Personal information
- Full name: Federico Vietto
- Date of birth: 1 January 1998 (age 28)
- Place of birth: Balnearia, Argentina
- Height: 1.79 m (5 ft 10 in)
- Position: Forward

Team information
- Current team: Kerala Blasters FC
- Number: 9

Youth career
- Racing Club

Senior career*
- Years: Team / Apps / (Gls)
- 2020–2022: Racing Club / 0 / (0)
- 2020: → Patronato (loan) / 2 / (0)
- 2020–2021: → Temperley (loan) / 8 / (1)
- 2021: → Agropecuario (loan) / 2 / (0)
- 2023–: Guayaquil City / 2 / (1)

International career
- 2015: Argentina U17 / 1 / (0)

= Federico Vietto =

Argentinian footballer

Federico "Fede" Vietto (born 1 January 1998) is an Argentine professional footballer who plays as a forward for Indian Super League in Kerala Blasters FC.

==Club career==
On 19 June 2017, Vietto signed his first professional contract with Racing Club. On 12 January 2020, Vietto joined on loan Patronato.
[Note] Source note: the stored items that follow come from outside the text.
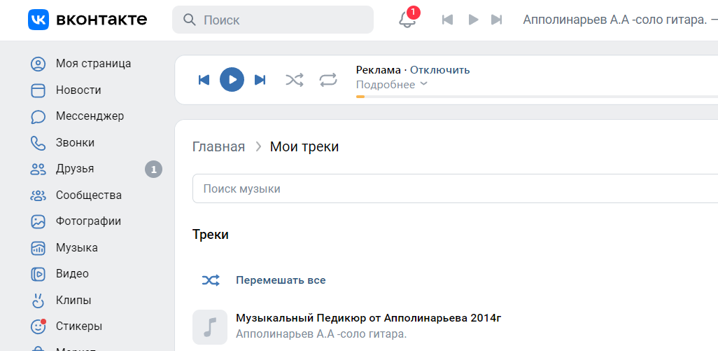The image size is (718, 351).
Task: Toggle repeat in the audio player
Action: [x=328, y=80]
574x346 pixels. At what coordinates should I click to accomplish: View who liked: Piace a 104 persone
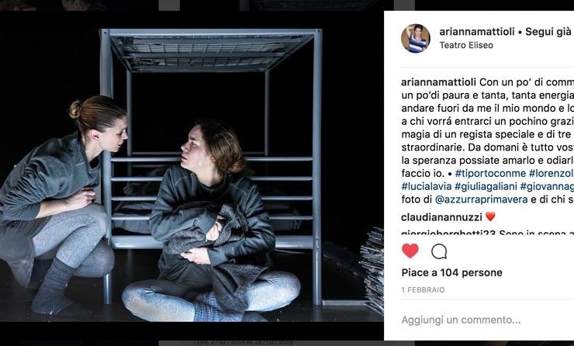pos(451,272)
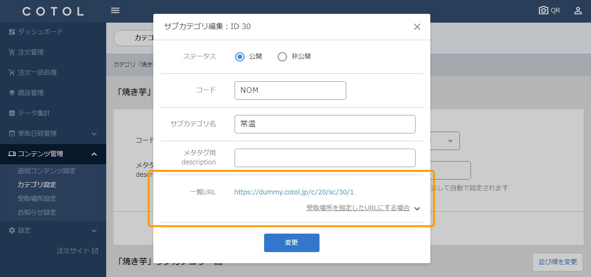Click inside the サブカテゴリ名 text field
Screen dimensions: 591x277
pyautogui.click(x=325, y=124)
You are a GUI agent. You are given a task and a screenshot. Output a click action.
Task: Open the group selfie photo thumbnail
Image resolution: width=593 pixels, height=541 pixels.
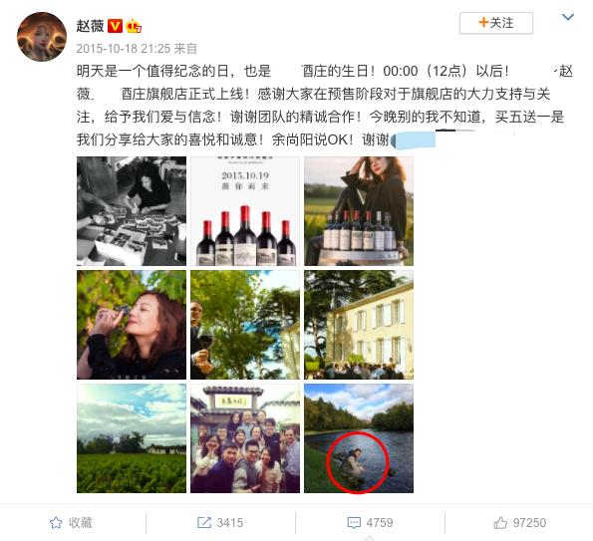click(245, 438)
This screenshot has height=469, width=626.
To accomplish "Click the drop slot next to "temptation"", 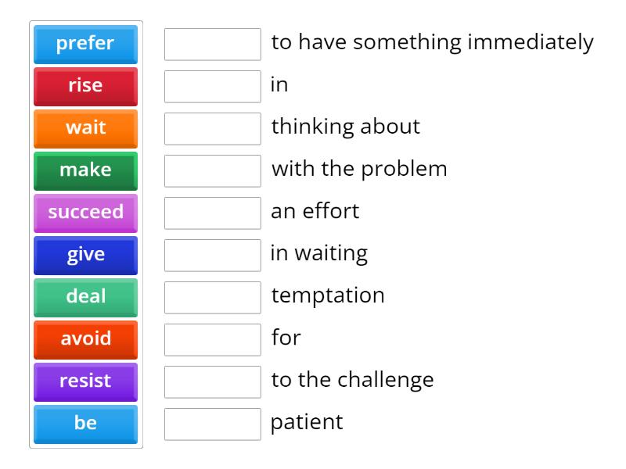I will (212, 298).
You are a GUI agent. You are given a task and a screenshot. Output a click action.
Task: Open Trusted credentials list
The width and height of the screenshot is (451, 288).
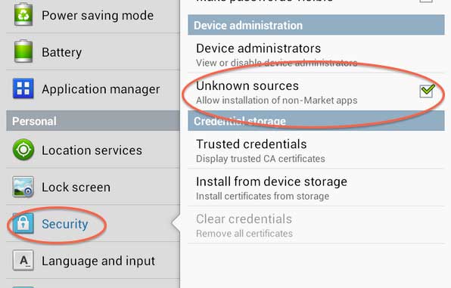coord(316,150)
Vietto made his professional debut with Patronato in a 3-3 Argentine Primera División tie with Banfield on 26 January 2020.

In February 2023, Vietto joined Ecuadorian Serie A side Guayaquil City on a free transfer, signing a one-year deal.

==Personal life==
Vietto is the brother of the footballer Luciano Vietto.